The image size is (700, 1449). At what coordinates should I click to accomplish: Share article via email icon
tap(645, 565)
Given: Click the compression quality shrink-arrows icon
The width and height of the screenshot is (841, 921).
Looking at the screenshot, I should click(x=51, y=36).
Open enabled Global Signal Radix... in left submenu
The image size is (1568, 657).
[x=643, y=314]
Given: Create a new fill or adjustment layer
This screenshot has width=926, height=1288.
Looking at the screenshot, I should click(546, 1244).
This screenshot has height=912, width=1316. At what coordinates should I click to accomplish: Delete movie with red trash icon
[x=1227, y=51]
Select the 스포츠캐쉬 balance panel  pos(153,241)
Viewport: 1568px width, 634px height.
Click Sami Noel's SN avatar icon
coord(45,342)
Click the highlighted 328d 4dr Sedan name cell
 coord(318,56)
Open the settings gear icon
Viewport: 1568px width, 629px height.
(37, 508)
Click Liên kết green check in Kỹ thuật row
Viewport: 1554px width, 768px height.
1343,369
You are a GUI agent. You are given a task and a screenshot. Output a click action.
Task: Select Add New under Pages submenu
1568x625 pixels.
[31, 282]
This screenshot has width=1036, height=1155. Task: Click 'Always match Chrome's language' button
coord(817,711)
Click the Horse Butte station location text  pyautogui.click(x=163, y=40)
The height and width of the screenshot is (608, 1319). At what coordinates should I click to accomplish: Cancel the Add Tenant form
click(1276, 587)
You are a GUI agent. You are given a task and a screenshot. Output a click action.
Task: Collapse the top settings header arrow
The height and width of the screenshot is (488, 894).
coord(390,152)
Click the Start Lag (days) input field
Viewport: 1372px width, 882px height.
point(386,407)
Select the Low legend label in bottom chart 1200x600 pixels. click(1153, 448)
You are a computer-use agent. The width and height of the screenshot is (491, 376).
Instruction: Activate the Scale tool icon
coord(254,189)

======

▸ **Aim of the exercise**
Output every entry shown above, exactly.

▸ **Solution to this task**
The image size is (700, 1449). At what coordinates should I click to accomplish: Share article via email icon
tap(645, 565)
Given: Click the compression quality shrink-arrows icon
The width and height of the screenshot is (841, 921).
Looking at the screenshot, I should click(x=51, y=36).
Open enabled Global Signal Radix... in left submenu
The image size is (1568, 657).
[x=643, y=314]
Given: Create a new fill or adjustment layer
This screenshot has width=926, height=1288.
Looking at the screenshot, I should click(546, 1244).
This screenshot has height=912, width=1316. At what coordinates should I click to accomplish: Delete movie with red trash icon
[x=1227, y=51]
Select the 스포츠캐쉬 balance panel  pos(153,241)
Viewport: 1568px width, 634px height.
Click Sami Noel's SN avatar icon
coord(45,342)
Click the highlighted 328d 4dr Sedan name cell
 coord(318,56)
Open the settings gear icon
Viewport: 1568px width, 629px height.
(37, 508)
Click Liên kết green check in Kỹ thuật row
Viewport: 1554px width, 768px height.
1343,369
You are a GUI agent. You are given a task and a screenshot. Output a click action.
Task: Select Add New under Pages submenu
1568x625 pixels.
[31, 282]
This screenshot has width=1036, height=1155. Task: Click 'Always match Chrome's language' button
coord(817,711)
Click the Horse Butte station location text  pyautogui.click(x=163, y=40)
The height and width of the screenshot is (608, 1319). At what coordinates should I click to accomplish: Cancel the Add Tenant form
click(1276, 587)
You are a GUI agent. You are given a task and a screenshot. Output a click action.
Task: Collapse the top settings header arrow
The height and width of the screenshot is (488, 894).
coord(390,152)
Click the Start Lag (days) input field
Viewport: 1372px width, 882px height.
point(386,407)
Select the Low legend label in bottom chart 1200x600 pixels. click(1153, 448)
You are a computer-use agent. The width and height of the screenshot is (491, 376).
Instruction: Activate the Scale tool icon
coord(254,189)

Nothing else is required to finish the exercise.